Diagnostic Accuracy of AI-Driven Wearable Sensors for Early Detection of Bruxism
DOI:
https://doi.org/10.61919/4d6ys615Keywords:
Artificial Intelligence; Bruxism; Diagnostic Accuracy; Jaw Movements; Machine Learning; Sensitivity and Specificity; Wearable Electronic DevicesAbstract
Background: Bruxism, characterized by repetitive jaw-muscle activity involving clenching or grinding, often goes undetected until significant dental or muscular complications arise. Conventional diagnostic approaches—including clinical examination and patient self-reports—frequently miss early or nocturnal episodes. With the emergence of artificial intelligence (AI) and wearable biosensors, continuous and objective monitoring may enhance early detection. Objective: To assess the diagnostic accuracy of AI-integrated wearable jaw-movement sensors compared with standardized clinical examination for early bruxism detection.
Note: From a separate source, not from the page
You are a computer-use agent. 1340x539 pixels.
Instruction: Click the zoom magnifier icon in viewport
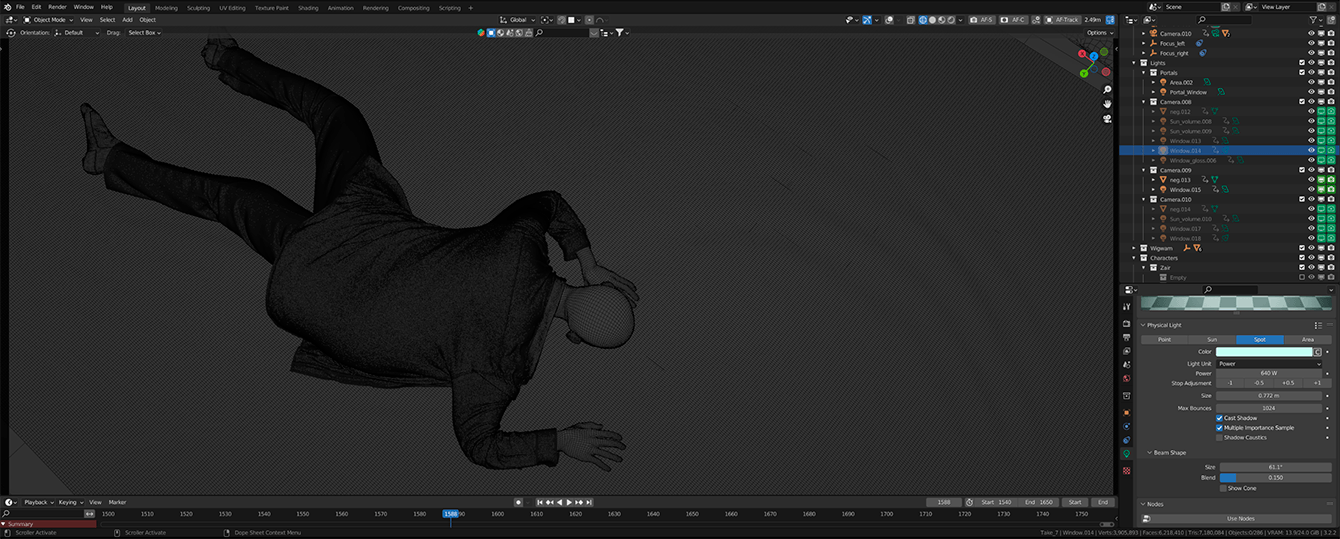click(x=1108, y=90)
Methods: A cross-sectional study of 120 adults aged 18–50 years was conducted in Lahore over four months. Participants underwent simultaneous bruxism evaluation using AI-driven wearable jaw-movement sensors and clinical assessment based on international diagnostic criteria. The supervised AI algorithm analyzed sensor-recorded jaw-movement patterns to distinguish bruxism events from normal motion. Diagnostic accuracy parameters including sensitivity, specificity, positive predictive value (PPV), negative predictive value (NPV), and ROC-AUC were computed using SPSS version 26. Results: The AI-enabled wearable device demonstrated a sensitivity of 96.6%, specificity of 89.3%, overall accuracy of 93.1%, PPV of 91.7%, and NPV of 95.2%. ROC analysis indicated excellent performance (AUC = 0.95). A strong correlation (r = 0.86, p < 0.001) was found between AI-detected and clinically diagnosed bruxism cases. Conclusion: AI-driven wearable jaw-movement sensors exhibit high diagnostic precision and strong agreement with clinical evaluation, supporting their utility as reliable, noninvasive tools for early bruxism detection and personalized dental care.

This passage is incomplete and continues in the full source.